Yet another cycle of uncertainty for North Africa this year
From an editorial by Arezki Daoud on The North Africa Journal this week (https://www.North-Africa.com): As the armed forces and security services manage to control, to a certain extent, the terror threat, the Greater North Africa region is facing unprecedented political tension, social stress and economic despair. Data for all countries in the North Africa zone, without any exception, and extending to the Sahel, look awful. On the economic front, all nations in the region as facing growing budget and trade deficits, dangerously accumulating debts, and currencies that have consistently weakened over the past years. All of them are having hard time attracting foreign investors and stress is on the rise everywhere. While the armies and police see their budget double to deal with terror groups, the rest faces major stress.
Economically, Morocco is facing challenges that threaten its 2017 economic growth, with potential impact on broader society. For instance, GDP growth was its slowest in a decade in 2016 at 1.1%. This is a number shared by government officials... The government insists it will do better in 2017 and expects some rubber-band effect this year. But let’s face it, with FDI down 28% and foreign debt reached $32 billion in mid-2016, what is Morocco doing to recover its lost ground. Many other statistics show the potential for a difficult year to come. Although a divided government may not mean anything since key decisions come from the King, the difficulties of Prime Minister Benkirane to form a government are symptomatic of an executive branch poorly prepared to make coherent policy decisions and a legislature likely to be divided as well.
Algeria’s economy is perhaps in a tougher position considering its oil fortunes have dwindled rapidly these past years owing to the drastic fall in oil prices. A recent recovery in oil prices remains to be confirmed. Some say this year's average will be some $65 per barrel. But the country’s biggest problem is its politics. Its President’s illness, resulting in his virtual disappearance from public eye has allowed his entourage to take center stage and call the shots, constitutes the country’s biggest wildcard related to its stability.
Tunisia’s economy too is in distress and the Prime Minister is having real hard time implementing a broad reform agenda. The agenda was agreed by most stakeholders during the recent Carthage Agreement. That include labor, political parties, corporate lobbies, etc. But no one seems fully on board when it comes to implementation. Its budget and trade deficits have been increasing, FDI was down 7% in 2016, tourism revenues have been down by over 8%, and the country’s political leaders have been making visits to Saudi Arabia, seeking some help. Yet the country’s biggest security problem is the predicted return of a large number of militants from war zones in Syria and Libya. They are some 6,500 Tunisians out there fighting abroad, and their return could spell trouble.
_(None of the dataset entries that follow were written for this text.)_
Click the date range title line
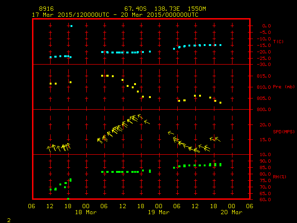Image resolution: width=297 pixels, height=223 pixels. tap(115, 15)
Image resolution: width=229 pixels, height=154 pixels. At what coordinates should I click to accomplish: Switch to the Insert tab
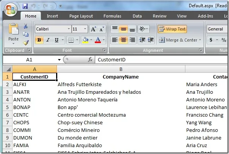(52, 16)
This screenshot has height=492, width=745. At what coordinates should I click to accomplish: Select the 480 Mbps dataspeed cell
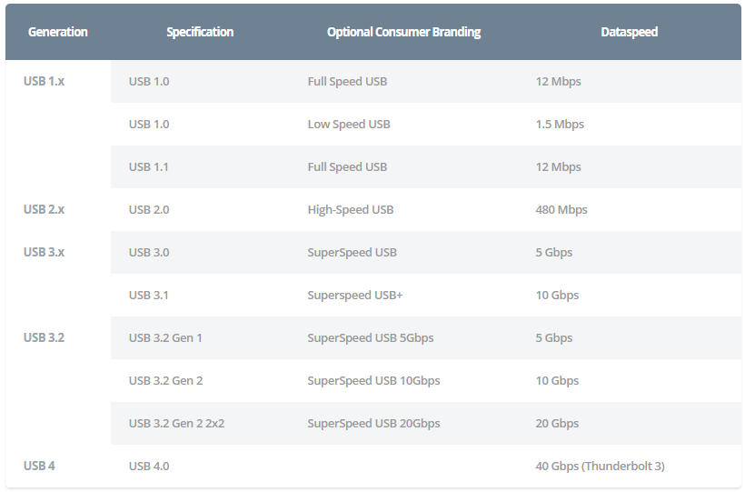click(x=561, y=210)
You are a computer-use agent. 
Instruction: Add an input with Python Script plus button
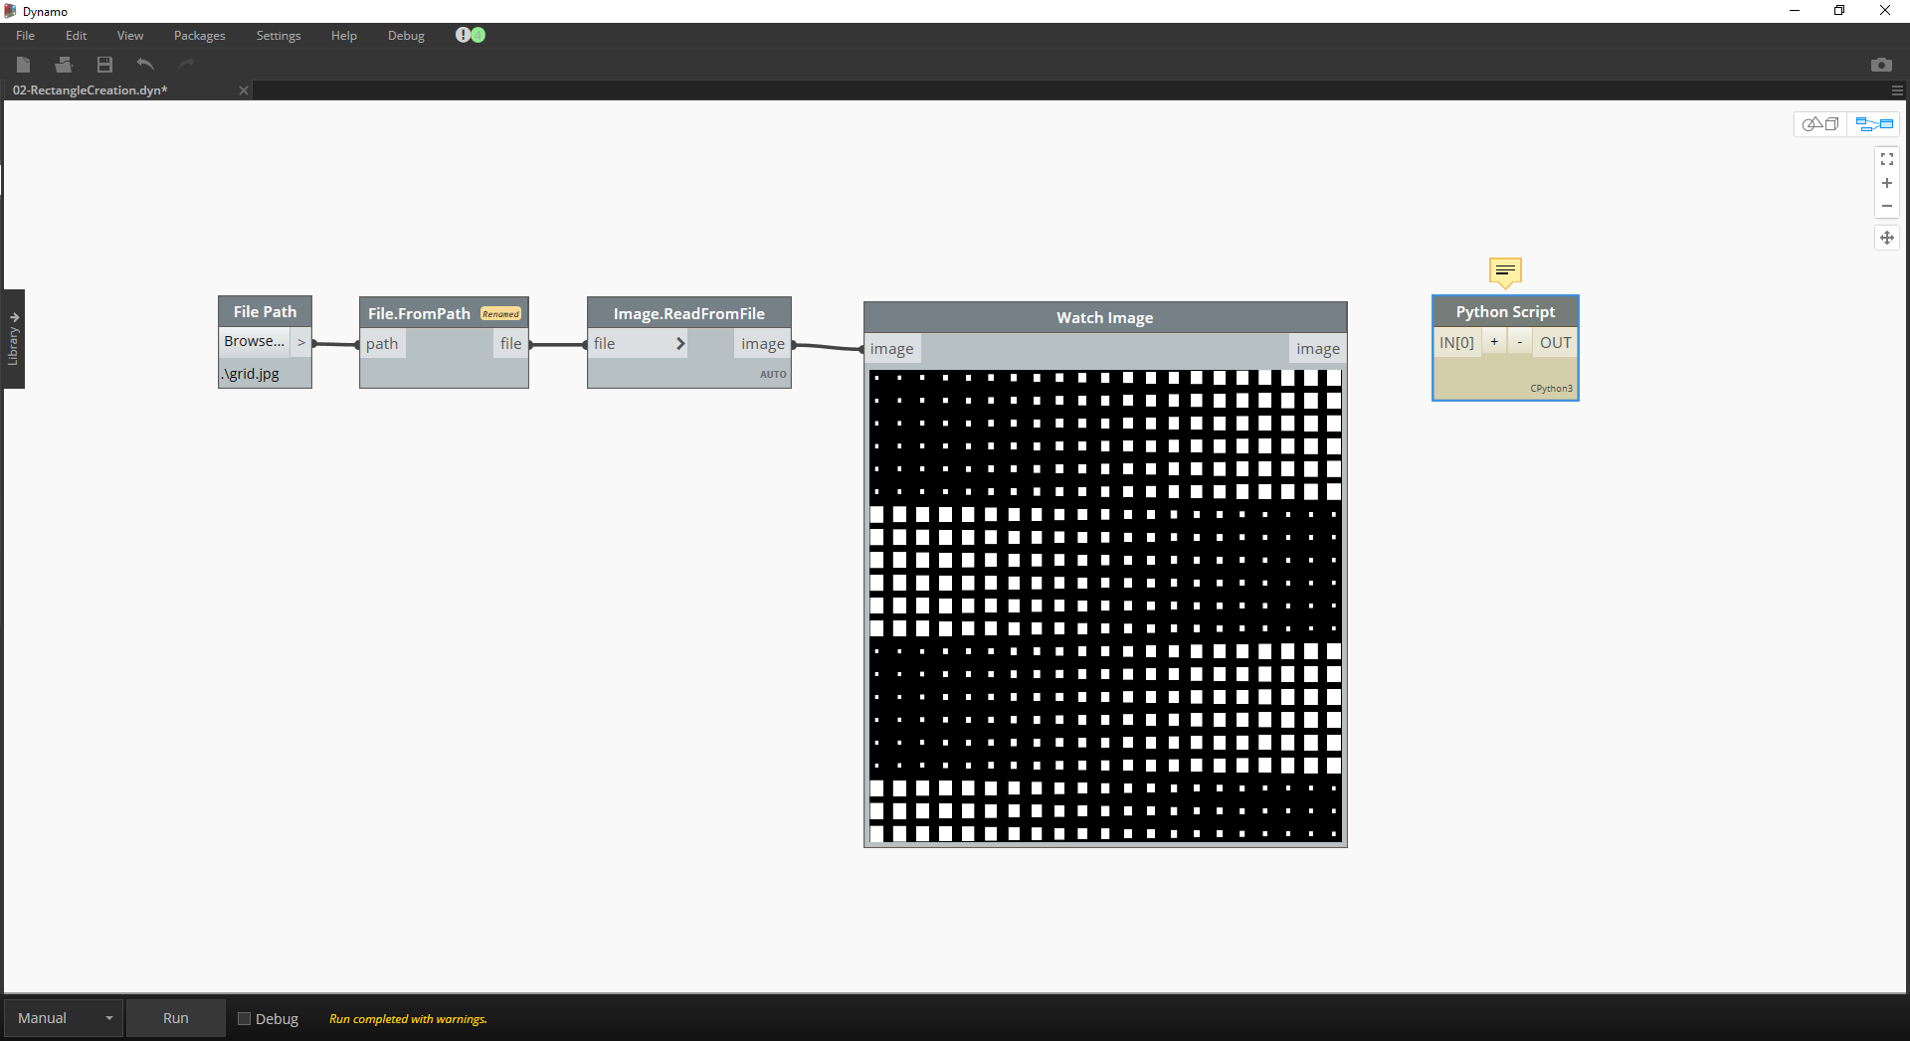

Libya’s economy is non-existent and this year, it will be war as usual. Strong man Haftar is working to become the next Muamar Gaddafi, and has gotten support from Moscow, Riyadh, Cairo and many others whose priorities may not meet those of the Libyan people.
And then there are Trump and Theresa May, and even may be French nationalist Marine Le Pen. All of these will form the basics of yet another cycle of uncertainty for the region.